Reproduce the following rows verbatim, every one of them, from first to last.
----
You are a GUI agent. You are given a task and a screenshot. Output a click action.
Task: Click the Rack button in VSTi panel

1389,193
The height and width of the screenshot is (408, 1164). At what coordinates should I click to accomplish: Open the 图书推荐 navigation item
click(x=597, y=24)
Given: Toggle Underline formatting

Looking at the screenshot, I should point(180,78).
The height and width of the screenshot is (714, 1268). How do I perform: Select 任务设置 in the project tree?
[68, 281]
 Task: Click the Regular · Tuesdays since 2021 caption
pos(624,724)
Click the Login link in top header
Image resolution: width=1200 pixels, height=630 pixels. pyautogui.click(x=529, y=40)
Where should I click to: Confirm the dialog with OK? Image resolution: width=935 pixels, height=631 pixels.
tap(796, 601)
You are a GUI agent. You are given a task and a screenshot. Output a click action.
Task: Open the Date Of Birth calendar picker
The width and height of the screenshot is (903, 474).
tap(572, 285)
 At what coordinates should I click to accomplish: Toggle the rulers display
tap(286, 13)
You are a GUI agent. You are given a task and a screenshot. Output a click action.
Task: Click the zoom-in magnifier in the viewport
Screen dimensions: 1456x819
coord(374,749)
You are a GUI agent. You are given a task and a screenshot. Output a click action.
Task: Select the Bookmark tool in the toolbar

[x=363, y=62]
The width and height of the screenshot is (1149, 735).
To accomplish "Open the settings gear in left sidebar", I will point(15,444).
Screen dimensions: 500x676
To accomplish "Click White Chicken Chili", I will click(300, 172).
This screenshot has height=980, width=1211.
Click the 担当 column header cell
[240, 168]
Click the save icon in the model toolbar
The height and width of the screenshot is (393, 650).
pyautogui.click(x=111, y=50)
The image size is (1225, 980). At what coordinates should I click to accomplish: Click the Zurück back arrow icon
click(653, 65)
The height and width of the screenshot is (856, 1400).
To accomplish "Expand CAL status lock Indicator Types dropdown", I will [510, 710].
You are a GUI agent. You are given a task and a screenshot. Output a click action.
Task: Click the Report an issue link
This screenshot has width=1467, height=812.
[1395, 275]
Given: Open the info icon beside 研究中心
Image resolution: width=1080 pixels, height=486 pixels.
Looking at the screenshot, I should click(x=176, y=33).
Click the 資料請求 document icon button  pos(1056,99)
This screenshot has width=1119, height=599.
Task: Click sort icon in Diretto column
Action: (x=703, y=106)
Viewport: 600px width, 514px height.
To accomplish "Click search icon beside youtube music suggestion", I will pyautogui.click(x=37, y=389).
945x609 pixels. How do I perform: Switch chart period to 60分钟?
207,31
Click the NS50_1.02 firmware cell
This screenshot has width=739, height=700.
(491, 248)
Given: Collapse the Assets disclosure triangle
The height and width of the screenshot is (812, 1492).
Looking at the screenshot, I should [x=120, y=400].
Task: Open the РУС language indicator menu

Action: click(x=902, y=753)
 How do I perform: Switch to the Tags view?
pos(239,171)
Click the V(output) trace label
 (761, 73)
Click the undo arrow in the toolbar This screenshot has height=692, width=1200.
----
Answer to this task =
You are a GUI agent. You are given a task and a screenshot. Output a click action.
Task: Click the Rack button in VSTi panel

1389,193
The height and width of the screenshot is (408, 1164). At what coordinates should I click to accomplish: Open the 图书推荐 navigation item
click(x=597, y=24)
Given: Toggle Underline formatting

Looking at the screenshot, I should point(180,78).
The height and width of the screenshot is (714, 1268). How do I perform: Select 任务设置 in the project tree?
[68, 281]
 Task: Click the Regular · Tuesdays since 2021 caption
pos(624,724)
Click the Login link in top header
Image resolution: width=1200 pixels, height=630 pixels. pyautogui.click(x=529, y=40)
Where should I click to: Confirm the dialog with OK? Image resolution: width=935 pixels, height=631 pixels.
tap(796, 601)
You are a GUI agent. You are given a task and a screenshot. Output a click action.
Task: Open the Date Of Birth calendar picker
The width and height of the screenshot is (903, 474).
tap(572, 285)
 At what coordinates should I click to accomplish: Toggle the rulers display
tap(286, 13)
You are a GUI agent. You are given a task and a screenshot. Output a click action.
Task: Click the zoom-in magnifier in the viewport
Screen dimensions: 1456x819
coord(374,749)
You are a GUI agent. You are given a task and a screenshot. Output a click action.
Task: Select the Bookmark tool in the toolbar

[x=363, y=62]
The width and height of the screenshot is (1149, 735).
To accomplish "Open the settings gear in left sidebar", I will point(15,444).
Screen dimensions: 500x676
To accomplish "Click White Chicken Chili", I will click(300, 172).
This screenshot has height=980, width=1211.
Click the 担当 column header cell
[240, 168]
Click the save icon in the model toolbar
The height and width of the screenshot is (393, 650).
pyautogui.click(x=111, y=50)
The image size is (1225, 980). At what coordinates should I click to accomplish: Click the Zurück back arrow icon
click(653, 65)
The height and width of the screenshot is (856, 1400).
To accomplish "Expand CAL status lock Indicator Types dropdown", I will [510, 710].
You are a GUI agent. You are given a task and a screenshot. Output a click action.
Task: Click the Report an issue link
This screenshot has width=1467, height=812.
[1395, 275]
Given: Open the info icon beside 研究中心
Image resolution: width=1080 pixels, height=486 pixels.
Looking at the screenshot, I should click(x=176, y=33).
Click the 資料請求 document icon button  pos(1056,99)
This screenshot has width=1119, height=599.
Task: Click sort icon in Diretto column
Action: (x=703, y=106)
Viewport: 600px width, 514px height.
To accomplish "Click search icon beside youtube music suggestion", I will pyautogui.click(x=37, y=389).
945x609 pixels. How do I perform: Switch chart period to 60分钟?
207,31
Click the NS50_1.02 firmware cell
This screenshot has width=739, height=700.
(491, 248)
Given: Collapse the Assets disclosure triangle
The height and width of the screenshot is (812, 1492).
Looking at the screenshot, I should [x=120, y=400].
Task: Open the РУС language indicator menu

Action: click(x=902, y=753)
 How do I perform: Switch to the Tags view?
pos(239,171)
Click the V(output) trace label
 (761, 73)
Click the undo arrow in the toolbar This screenshot has height=692, width=1200.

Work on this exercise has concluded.